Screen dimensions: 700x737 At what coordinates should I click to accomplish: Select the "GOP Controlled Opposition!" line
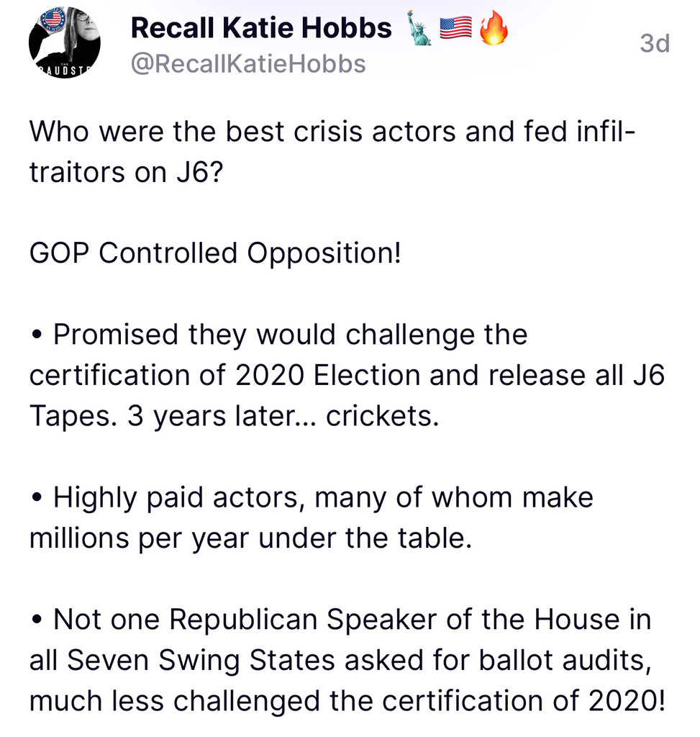(x=215, y=253)
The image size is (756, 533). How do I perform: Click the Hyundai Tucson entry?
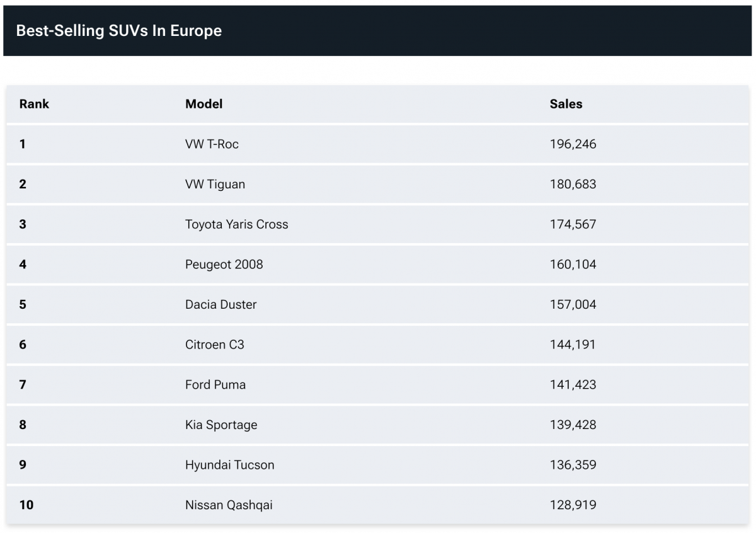(229, 465)
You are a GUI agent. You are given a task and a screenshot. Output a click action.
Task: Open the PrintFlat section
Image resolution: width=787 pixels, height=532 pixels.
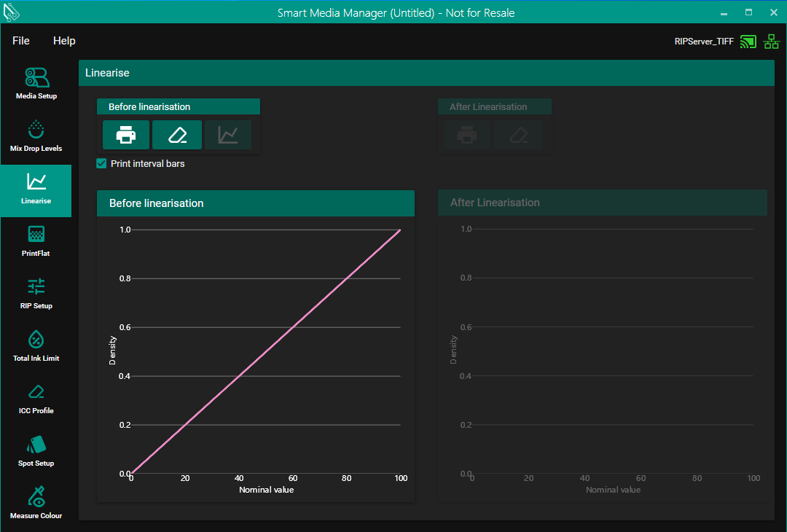tap(36, 241)
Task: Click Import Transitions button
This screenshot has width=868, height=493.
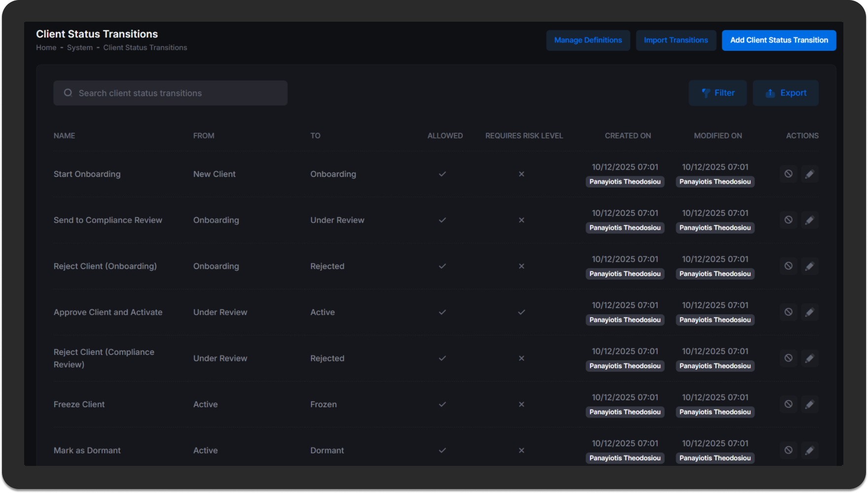Action: click(x=675, y=40)
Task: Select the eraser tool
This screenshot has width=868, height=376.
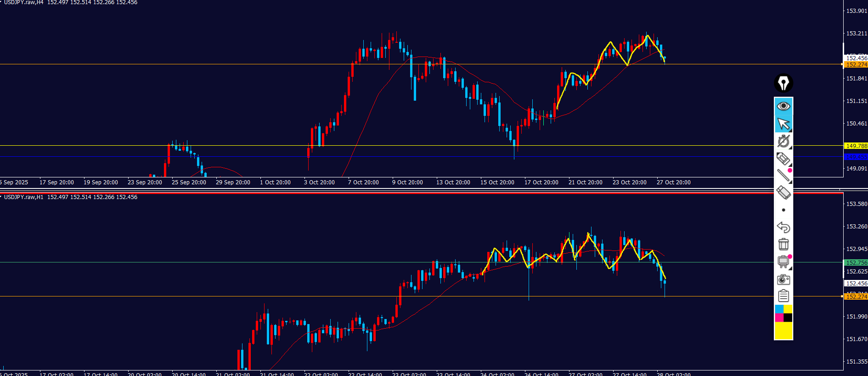Action: point(783,193)
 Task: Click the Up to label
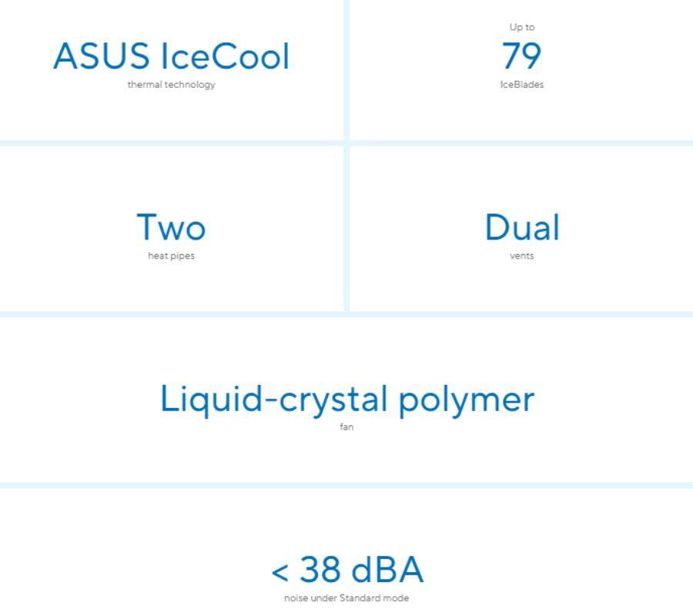point(521,27)
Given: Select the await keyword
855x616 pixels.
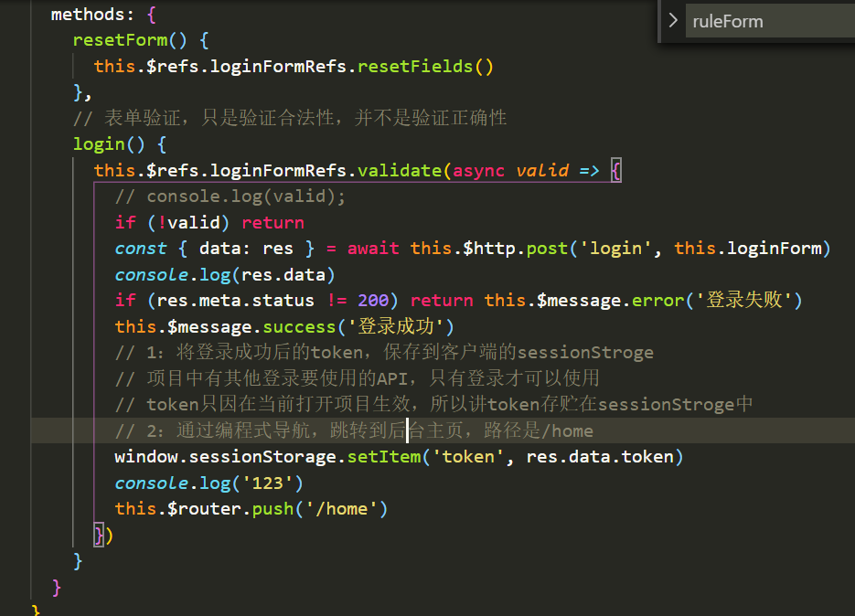Looking at the screenshot, I should point(375,248).
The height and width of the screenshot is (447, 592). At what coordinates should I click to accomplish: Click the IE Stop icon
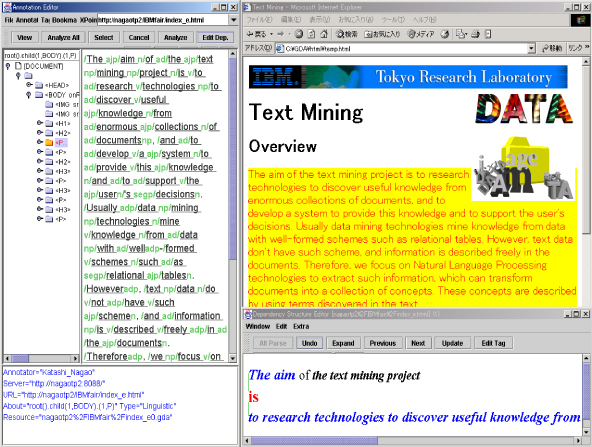pos(299,34)

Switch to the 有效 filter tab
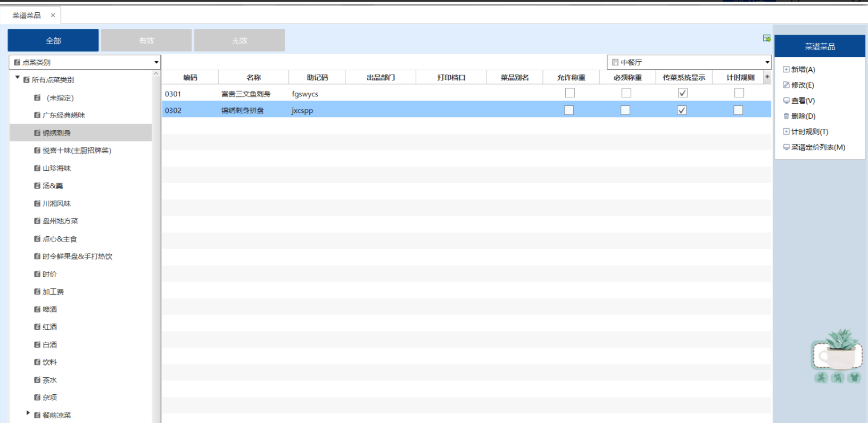click(x=146, y=40)
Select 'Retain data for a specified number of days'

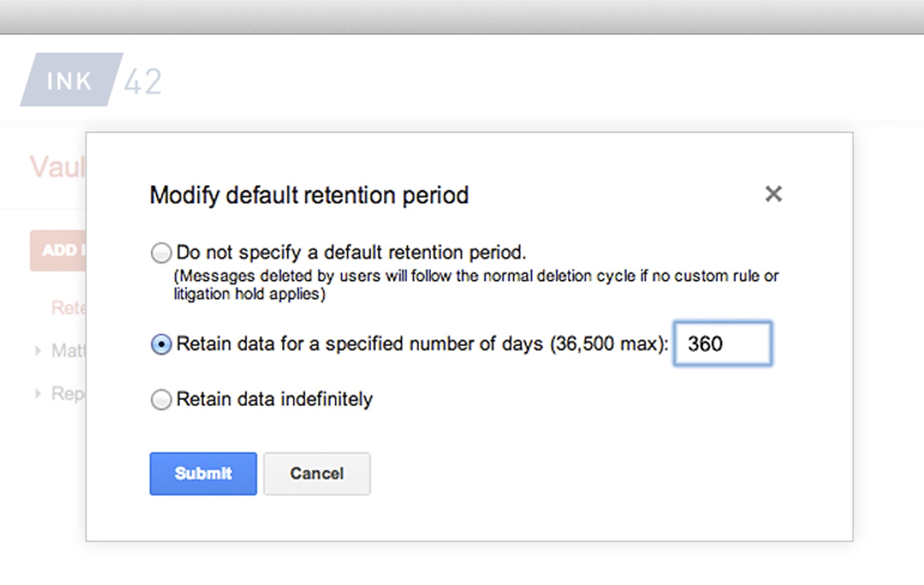click(161, 344)
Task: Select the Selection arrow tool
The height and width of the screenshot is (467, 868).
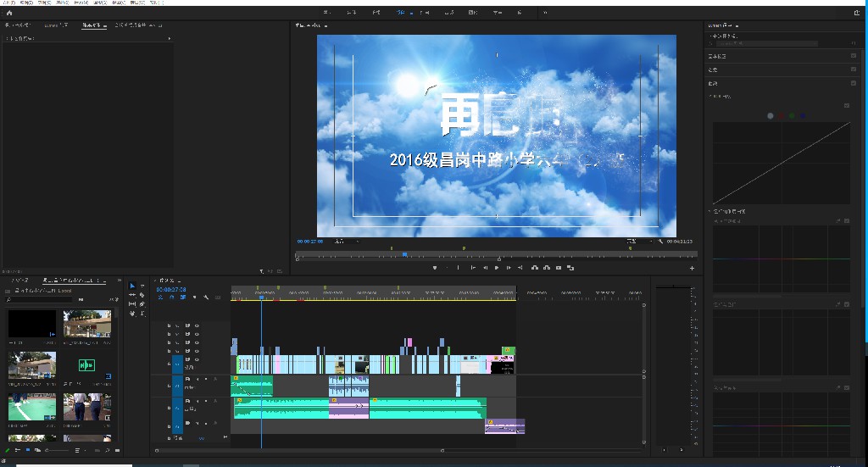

──────────────────────────────

Among the records above, find each line containing the string "tool" and copy it.

Task: Select the eraser tool
Task: Select the Selection arrow tool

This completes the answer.